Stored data

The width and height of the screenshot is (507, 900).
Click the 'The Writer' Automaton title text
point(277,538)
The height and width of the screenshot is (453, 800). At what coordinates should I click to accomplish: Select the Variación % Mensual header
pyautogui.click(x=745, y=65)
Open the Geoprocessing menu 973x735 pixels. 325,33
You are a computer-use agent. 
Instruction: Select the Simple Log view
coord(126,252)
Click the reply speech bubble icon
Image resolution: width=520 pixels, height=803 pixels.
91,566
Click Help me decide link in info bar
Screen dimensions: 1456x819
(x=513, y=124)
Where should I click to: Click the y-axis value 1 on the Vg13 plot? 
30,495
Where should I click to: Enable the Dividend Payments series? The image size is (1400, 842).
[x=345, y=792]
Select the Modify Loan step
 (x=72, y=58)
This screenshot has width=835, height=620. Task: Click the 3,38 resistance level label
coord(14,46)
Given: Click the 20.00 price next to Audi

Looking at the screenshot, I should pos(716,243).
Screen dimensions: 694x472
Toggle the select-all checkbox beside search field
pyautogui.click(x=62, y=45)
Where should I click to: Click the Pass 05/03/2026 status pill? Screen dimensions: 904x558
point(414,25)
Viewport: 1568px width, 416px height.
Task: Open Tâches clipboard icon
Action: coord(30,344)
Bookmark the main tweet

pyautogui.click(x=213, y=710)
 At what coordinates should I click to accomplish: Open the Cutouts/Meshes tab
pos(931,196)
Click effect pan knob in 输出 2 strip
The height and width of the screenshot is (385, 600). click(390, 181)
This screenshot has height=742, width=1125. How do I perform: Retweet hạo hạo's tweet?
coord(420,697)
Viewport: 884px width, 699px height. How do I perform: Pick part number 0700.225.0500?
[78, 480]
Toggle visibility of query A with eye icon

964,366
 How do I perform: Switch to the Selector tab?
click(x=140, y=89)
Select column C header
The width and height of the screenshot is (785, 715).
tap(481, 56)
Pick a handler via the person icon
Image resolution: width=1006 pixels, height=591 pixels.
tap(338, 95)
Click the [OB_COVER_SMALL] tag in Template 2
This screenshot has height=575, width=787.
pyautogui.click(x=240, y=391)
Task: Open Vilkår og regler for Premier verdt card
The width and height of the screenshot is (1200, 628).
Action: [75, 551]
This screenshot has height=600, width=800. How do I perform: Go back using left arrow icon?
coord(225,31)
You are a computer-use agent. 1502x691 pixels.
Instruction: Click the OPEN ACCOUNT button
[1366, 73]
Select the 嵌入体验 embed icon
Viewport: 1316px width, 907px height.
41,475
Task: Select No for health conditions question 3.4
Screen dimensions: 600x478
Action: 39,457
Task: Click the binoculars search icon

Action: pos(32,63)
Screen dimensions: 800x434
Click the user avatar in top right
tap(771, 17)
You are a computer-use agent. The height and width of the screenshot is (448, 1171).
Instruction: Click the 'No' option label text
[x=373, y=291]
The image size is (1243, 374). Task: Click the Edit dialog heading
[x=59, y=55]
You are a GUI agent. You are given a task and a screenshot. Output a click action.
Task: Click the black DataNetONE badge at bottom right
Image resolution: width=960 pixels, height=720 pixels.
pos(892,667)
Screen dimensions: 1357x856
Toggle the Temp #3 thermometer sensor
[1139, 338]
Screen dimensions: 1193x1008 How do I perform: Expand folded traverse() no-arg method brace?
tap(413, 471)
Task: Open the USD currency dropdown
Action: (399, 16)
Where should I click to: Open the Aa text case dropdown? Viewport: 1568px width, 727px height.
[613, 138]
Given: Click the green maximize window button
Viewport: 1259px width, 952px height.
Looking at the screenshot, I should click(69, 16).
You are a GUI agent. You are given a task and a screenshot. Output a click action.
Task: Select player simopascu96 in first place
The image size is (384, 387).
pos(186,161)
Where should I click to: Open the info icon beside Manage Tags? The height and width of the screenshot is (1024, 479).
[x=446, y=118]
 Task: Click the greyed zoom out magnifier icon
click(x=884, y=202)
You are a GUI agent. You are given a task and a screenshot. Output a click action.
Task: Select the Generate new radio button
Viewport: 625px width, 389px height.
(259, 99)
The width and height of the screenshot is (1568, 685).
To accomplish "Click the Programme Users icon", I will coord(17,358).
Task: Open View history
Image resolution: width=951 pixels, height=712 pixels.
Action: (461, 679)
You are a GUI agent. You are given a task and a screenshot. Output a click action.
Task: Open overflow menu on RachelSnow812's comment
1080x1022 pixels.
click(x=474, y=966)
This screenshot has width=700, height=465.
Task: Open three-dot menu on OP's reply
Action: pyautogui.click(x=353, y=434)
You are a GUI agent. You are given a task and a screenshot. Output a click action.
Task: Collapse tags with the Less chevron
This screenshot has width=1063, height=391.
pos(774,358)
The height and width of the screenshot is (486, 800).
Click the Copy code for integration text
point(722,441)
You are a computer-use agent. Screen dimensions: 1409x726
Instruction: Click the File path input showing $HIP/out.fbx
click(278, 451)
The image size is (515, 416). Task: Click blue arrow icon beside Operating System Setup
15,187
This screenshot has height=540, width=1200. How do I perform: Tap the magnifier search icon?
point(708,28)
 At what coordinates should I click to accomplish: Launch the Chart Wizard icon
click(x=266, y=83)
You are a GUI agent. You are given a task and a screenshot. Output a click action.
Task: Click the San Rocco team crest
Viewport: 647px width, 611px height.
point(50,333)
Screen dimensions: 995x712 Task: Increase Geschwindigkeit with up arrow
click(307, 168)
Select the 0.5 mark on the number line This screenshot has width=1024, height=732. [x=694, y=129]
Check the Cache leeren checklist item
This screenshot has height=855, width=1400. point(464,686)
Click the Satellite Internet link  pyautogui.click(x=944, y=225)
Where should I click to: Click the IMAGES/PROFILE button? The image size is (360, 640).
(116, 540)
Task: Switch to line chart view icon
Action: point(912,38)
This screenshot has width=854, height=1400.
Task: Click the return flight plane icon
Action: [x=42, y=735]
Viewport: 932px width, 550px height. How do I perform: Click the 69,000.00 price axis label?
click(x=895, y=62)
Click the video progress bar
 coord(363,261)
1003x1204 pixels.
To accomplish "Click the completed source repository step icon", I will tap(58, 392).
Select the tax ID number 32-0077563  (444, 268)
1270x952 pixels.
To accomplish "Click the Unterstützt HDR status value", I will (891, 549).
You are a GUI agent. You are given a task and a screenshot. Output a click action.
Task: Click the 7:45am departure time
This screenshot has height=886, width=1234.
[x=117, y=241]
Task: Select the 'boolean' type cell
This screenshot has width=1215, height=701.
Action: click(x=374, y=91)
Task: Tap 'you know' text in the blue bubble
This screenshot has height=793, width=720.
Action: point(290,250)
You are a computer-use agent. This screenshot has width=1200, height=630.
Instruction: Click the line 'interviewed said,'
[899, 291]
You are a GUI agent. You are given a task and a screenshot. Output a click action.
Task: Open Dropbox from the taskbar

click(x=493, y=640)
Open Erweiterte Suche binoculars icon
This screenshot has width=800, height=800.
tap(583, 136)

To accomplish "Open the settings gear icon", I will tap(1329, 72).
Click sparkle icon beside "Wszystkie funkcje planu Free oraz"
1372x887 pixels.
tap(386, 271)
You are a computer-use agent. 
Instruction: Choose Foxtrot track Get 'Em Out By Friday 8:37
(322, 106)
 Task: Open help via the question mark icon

▶ [WORK INSTRUCTIONS]: Among the lines above, find the ones containing "link" and copy them.

▶ [EXERCISE RESPONSE]:
Click Help me decide link in info bar
Click the Satellite Internet link  pyautogui.click(x=944, y=225)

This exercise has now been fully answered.